Sexual Abuse Lawsuit Against Prince Andrew Goes Forward
Judge Lewis Kaplan, a federal judge in the Southern District of New York, ruled yesterday that the civil lawsuit against Prince Andrew for sexual abuse will go forward. The lawsuit filed by Virginia Guiffre claims the Prince sexually abused her when she was under 18 years of age.
Prince Andrew Sexual Abuse Motion to Dismiss
Prince Andrew’s defense counsel moved to dismiss the lawsuit, arguing that the Prince was protected by an old legal settlement Guiffre had with Jeffrey Epstein and that the lawsuit lacked specificity. In his decision on the Prince’s motion to dismiss, Judge Kaplan ruled that because the prior settlement between Guiffre and Epstein didn’t involve Prince Andrew, it doesn’t bar a lawsuit against him now.
Concerning the Prince’s claims that Guiffre’s lawsuit lacked specificity, National Public Radio reports that Kaplan reasoned that the suit alleged incidents of sexual abuse in “particular circumstances at three identifiable locations.” Further, Kaplan stated that the lawsuit identified “to whom it attributes that sexual abuse.” For these reasons, the Judge ruled that the suit should go forward to be decided by a jury and “not a trial judge ruling on a motion to dismiss a complaint.”
Prince Andrew Sexual Abuse and the NY Child Victims’ Act
Guiffre’s lawsuit against Prince Andrew is filed in New York, as she alleges the Prince sexually abused her in New York as well as London and the U.S. Virginia islands in 2001. While a typical statute of limitations may have barred Guiffre’s complaint, New York’s Child Victims Act (CVA) extends the statute of limitations for a survivor of child sexual abuse in criminal and civil cases in New York.
Before the CVA, survivors of child sexual abuse in New York only had up to five years to bring a civil lawsuit against their abusers. However, the New York legislature recognized that it is difficult for survivors of child sexual abuse to process such trauma until, at times, many years later. This prevented many child sexual abuse survivors from ever filing suit about the perpetrators. The new law gives child sexual assault victims the right to file suit against their alleged abusers until they reach the age of 55.

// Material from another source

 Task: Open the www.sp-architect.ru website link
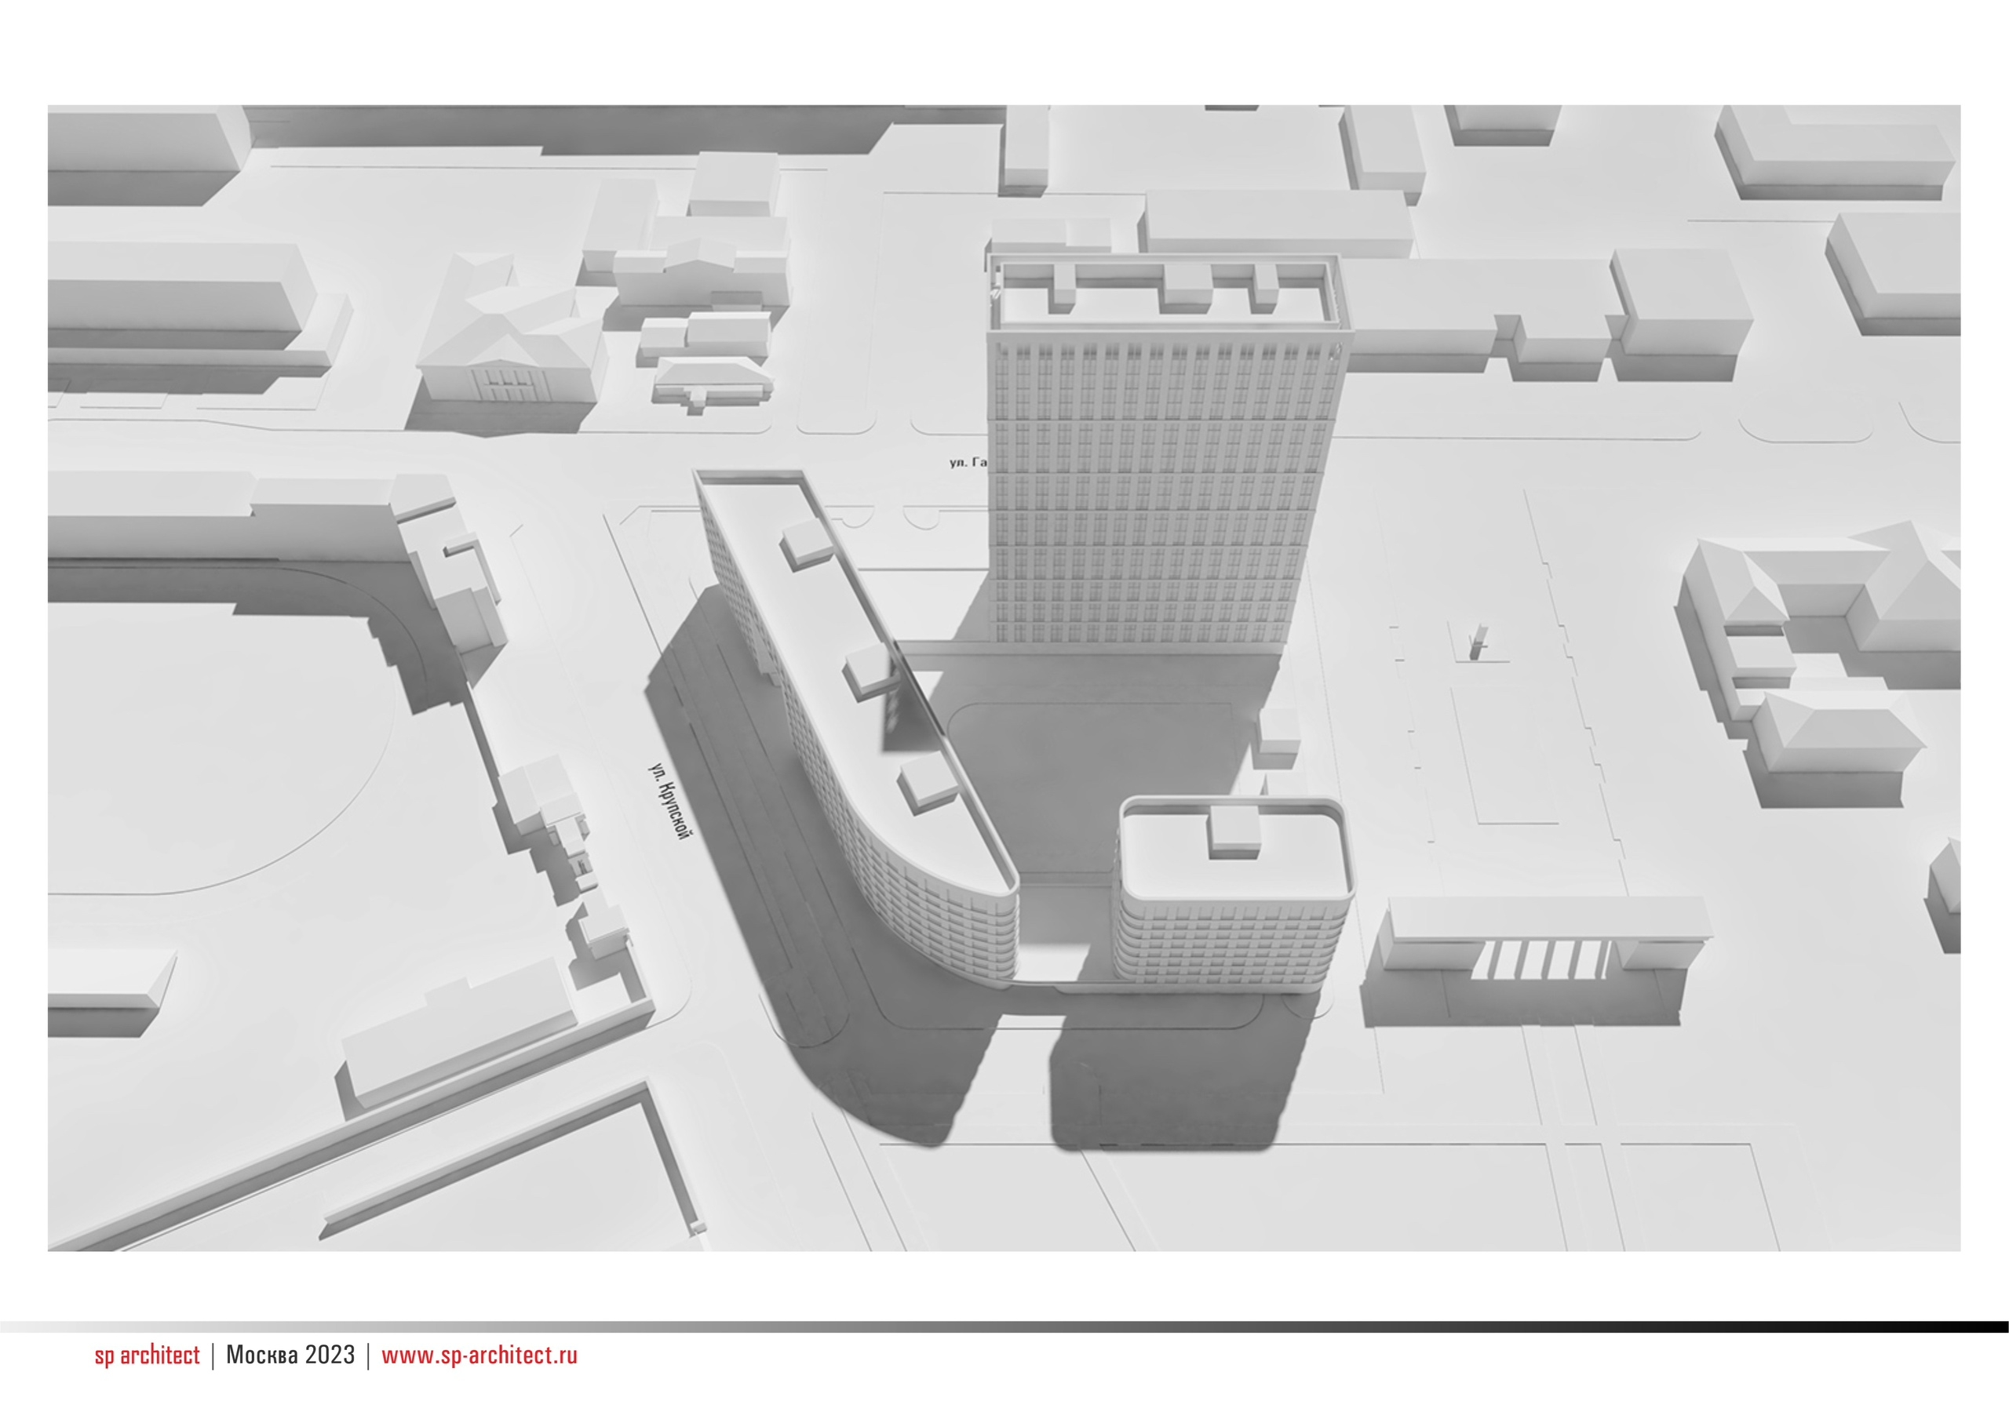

Prince Andrew Sexual Abuse Case Comparison to State Laws
Similar to New York’s Child Victims Act, Virginia has a statutory provision that allows for an extended filing time for child abuse victims. Virginia’s statute, Section 8.01-243(D) of the Virginia Code, permits that suits stemming from “sexual abuse occurring during the infancy or incapacity of the person . . . shall be brought within 20 years after the cause of action accrues.” While Virginia’s statute is not as lenient about extended filing times as New York’s, the 20-year extension does allow for a substantial increase in the typical time limitation.
In addition to Virginia, many other states have also adopted extensions for statutes of limitation specifically for cases involving child sexual abuse. These extensions are often based on the discovery rule, which allows for filing a civil claim after the victim discovers the sexual abuse or injury caused by the abuse.
The National Conference of State Legislatures reports that states with no extensions for sexual abuse or with the most stringent laws include Alabama, Delaware, Arkansas, Hawaii, and Michigan. Areas with the most lenient statutes of limitation related to child sexual abuse include Utah and the U.S. territory of Guam, both of which have abolished the statute of limitations for child sex abuse altogether, as well as Maine.